Primary Biliary Cholangitis
GENERAL PRINCIPLES
Primary biliary cholangitis (PBC) is a cholestatic hepatic disorder of unknown etiology with autoimmune features characterized by a T lymphocyte-mediated attack on small intralobular bile ducts.
• PBC most often affects middle-aged women (gt;90%) and is more commonly described in Caucasians. It is caused by granulomatous destruction of the interlobular bile ducts, which leads to progressive ductopenia and cholestasis.
• Cholestasis is generally slowly progressive but can lead to cirrhosis and liver failure.
• Extrahepatic manifestations include keratoconjunctivitis sicca (Sjogren), renal tubular acidosis, gallstones, thyroid disease, scleroderma, Raynaud phenomenon, CREST syndrome (calcinosis, Raynaud phenomenon, esophageal dysmotility, sclerodactyly, and telangiectasia), and celiac disease.
DIAGNOSIS
Clinical Presentation
• Fatigue, jaundice, and pruritus are often the most troublesome symptoms.
• Patients may present de novo with manifestations of ESLD.
• Although there are no examination findings that are specific for PBC, xanthomata and xanthelasma can be a clue to underlying cholestasis.
Diagnostic Testing
• Antimitochondrial (AMA) antibodies are present in gt;90% of patients.
• Typical features include elevated levels of ALP, total bilirubin, cholesterol, and IgM.
• To confirm the diagnosis, two out of three of the following are required: ALP at least gt;1.5 the ULN, positive AMA (1:40 or higher), and histologic evidence of PBC.
DIAGNOSTIC PROCEDURES
Liver biopsy is helpful for both diagnosis and staging.
TREATMENT
Medications
• No curative therapy is available; treatment aims to slow down the progression of disease.
• Ursodeoxycholic acid (UDCA) (13-15 mg/kg/d PO) is a bile acid derivative with hepatocyte cytoprotective properties that stimulate hepatocellular and ductular secretions. Traditionally, UDCA has been suggested to reduce mortality when given over a long term.
• Obeticholic acid (OCA; 10-50 mg/d PO) is a derivative of the primary bile acid, chenodeoxycholic acid, and affects bile acid homeostasis.

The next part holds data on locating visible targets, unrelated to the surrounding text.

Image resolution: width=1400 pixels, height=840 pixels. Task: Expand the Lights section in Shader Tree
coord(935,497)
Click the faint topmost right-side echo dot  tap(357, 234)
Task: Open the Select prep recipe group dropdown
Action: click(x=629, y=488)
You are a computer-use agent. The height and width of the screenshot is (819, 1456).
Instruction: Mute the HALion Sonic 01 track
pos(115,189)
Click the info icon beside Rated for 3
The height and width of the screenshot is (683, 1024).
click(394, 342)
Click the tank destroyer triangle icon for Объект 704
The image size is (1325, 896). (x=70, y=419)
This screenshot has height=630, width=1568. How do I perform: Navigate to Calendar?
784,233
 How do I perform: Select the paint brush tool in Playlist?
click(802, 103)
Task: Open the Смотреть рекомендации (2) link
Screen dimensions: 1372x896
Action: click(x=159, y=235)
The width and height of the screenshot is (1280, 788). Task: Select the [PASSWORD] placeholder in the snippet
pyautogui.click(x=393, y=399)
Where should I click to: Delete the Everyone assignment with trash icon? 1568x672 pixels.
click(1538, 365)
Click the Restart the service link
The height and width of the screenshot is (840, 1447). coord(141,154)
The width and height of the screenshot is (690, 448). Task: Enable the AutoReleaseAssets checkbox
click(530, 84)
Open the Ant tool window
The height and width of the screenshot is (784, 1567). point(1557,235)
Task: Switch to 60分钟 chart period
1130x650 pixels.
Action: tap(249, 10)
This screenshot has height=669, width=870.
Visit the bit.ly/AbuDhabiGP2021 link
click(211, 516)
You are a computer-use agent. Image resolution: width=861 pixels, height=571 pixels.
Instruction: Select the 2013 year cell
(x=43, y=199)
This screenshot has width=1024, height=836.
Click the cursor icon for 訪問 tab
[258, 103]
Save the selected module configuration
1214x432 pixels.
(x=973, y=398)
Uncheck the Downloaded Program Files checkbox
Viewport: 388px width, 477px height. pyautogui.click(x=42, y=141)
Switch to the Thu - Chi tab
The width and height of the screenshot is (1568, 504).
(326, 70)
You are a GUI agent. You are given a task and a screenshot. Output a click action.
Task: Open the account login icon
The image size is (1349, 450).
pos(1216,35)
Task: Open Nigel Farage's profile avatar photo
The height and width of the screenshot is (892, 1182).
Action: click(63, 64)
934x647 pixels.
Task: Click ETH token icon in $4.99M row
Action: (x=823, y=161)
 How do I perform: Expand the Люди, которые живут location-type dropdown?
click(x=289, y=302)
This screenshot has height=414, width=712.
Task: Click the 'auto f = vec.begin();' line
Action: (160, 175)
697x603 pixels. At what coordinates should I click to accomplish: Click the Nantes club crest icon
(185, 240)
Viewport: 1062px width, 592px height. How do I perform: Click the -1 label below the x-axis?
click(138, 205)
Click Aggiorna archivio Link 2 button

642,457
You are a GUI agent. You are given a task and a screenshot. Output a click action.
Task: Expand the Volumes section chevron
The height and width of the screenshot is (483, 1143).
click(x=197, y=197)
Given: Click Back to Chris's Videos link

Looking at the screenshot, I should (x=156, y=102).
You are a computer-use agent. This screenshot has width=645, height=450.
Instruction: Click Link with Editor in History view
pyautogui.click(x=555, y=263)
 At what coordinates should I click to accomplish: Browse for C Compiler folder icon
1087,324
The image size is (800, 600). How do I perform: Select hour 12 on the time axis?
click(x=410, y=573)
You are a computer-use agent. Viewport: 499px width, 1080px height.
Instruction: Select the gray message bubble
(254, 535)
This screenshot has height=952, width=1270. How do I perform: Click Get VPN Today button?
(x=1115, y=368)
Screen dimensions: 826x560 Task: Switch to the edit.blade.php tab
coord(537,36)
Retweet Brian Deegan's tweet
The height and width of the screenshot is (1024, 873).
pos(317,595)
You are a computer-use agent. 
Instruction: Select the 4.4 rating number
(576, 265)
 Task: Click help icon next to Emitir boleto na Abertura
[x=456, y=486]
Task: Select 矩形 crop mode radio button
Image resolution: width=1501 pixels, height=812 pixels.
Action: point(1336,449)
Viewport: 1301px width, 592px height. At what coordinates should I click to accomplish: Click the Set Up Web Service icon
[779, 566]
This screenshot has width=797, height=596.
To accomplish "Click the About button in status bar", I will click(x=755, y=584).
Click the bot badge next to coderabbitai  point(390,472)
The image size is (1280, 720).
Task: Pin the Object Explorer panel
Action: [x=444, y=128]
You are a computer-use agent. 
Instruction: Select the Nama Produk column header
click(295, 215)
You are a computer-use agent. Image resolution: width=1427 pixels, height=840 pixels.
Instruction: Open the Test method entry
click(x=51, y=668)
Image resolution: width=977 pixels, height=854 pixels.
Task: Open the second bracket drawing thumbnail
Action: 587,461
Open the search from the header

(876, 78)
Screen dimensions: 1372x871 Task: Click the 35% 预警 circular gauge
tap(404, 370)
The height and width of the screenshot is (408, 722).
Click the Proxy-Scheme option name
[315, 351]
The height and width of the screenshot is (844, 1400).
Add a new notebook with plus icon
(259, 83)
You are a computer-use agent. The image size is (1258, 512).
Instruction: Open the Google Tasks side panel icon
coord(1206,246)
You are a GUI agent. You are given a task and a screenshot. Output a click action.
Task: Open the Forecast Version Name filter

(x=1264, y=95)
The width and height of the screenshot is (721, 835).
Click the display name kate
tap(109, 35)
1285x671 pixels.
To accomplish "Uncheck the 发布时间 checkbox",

In a trial of patients with PBC with compensated liver disease who had an inadequate response to UDCA, 3-month treatment with OCA plus UDCA significantly reduced levels of ALP, GGT, and ALT when compared with UDCA plus placebo, but had a higher rate of pruritus.14
Surgical Management
• Liver transplantation is an option in advanced disease.
• Recurrent PBC after transplantation has been documented at a rate of 20% over 10 years.
Prognosis and Outcome
• PBC progresses along a path of increasingly severe histologic damage (florid bile duct lesions, ductular proliferation, fibrosis, and cirrhosis).
• Progression to cirrhosis and liver failure may occur years from diagnosis.